FINAL SCORE: 4.0/5.0
HIGHLIGHTS: Mural, Prisoner 1 & 2 (feat. Ayesha Jaco), They.Resurrect.Over.New (feat. Ab-Soul and Troi)
SLOW MOTION VOLUME ONE x JARREN BENTON
Jarren Benton has arguably become Funk Volume's torch-bearer in the last few years, gaining cosigns from all corners of the rap industry, from R.A. the Rugged Man to 2 Chainz and back again. With this EP, he does a good job demonstrating how deserved the praise is with his sharp flows and sharper wit. However, even at only 8 songs, the momentum isn't sustained throughout, and it could've been trimmed of a few tracks. Most of the collaborations don't add much to the track either, notably excepting ¡Mayday! and Jon Connor's guest verses and the excellent hook Hopsin adds to "Killin' My Soul," easily the project's highlight.
FINAL SCORE: 3.5/5.0
HIGHLIGHTS: Atychiphobia (feat. ¡Mayday!), Killin' My Soul (feat. Hopsin and Jon Connor)

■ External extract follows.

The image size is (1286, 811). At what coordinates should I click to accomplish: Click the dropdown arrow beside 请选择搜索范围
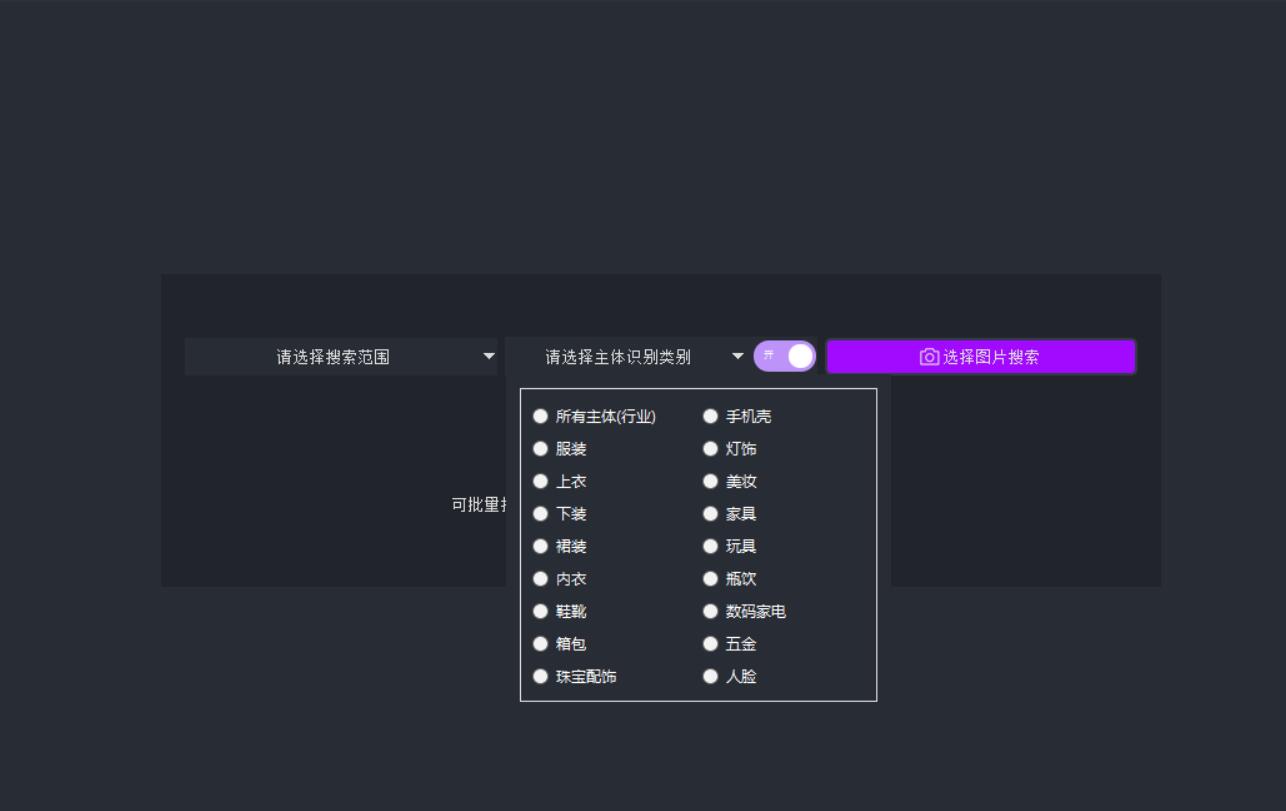point(490,356)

In the midst of a highly publicized feud with long-time label boss and surrogate father Birdman, Lil Wayne pours his heart and soul into an introspective album--nah, just kidding, this is thoroughly terrible. I listened all the way through, because even though Wayne has been rubbish for nearly a decade now, he still manages to sneak a gem or two onto each project, but not here. There is not one redeeming quality to this album, as Wayne's subject matter is staler than ever, and the few attempts he makes to get topical (police brutality, label politics, etc.) fall hopelessly flat. Over an hour of my life just gone to waste, and I didn't even get paid for it...and believe me, sitting through this entire project is enough of a chore to qualify as work. When you find yourself eagerly anticipating a Mack Maine verse, when Drake doing his tough guy act feels like finding an oasis in a musical desert, when 2 Chainz grandsons you on your own track, you know things are bleak. Even on the rare occasions when the lyrics aren't wack, the delivery is utterly atrocious, squeaky and unbearable. Don't listen to this. Ever.
FINAL SCORE: 0.0/5.0
HIGHLIGHTS: The times Lil Wayne lets someone else rap.
I'll be back for more soon. BTW: RIP Chinx.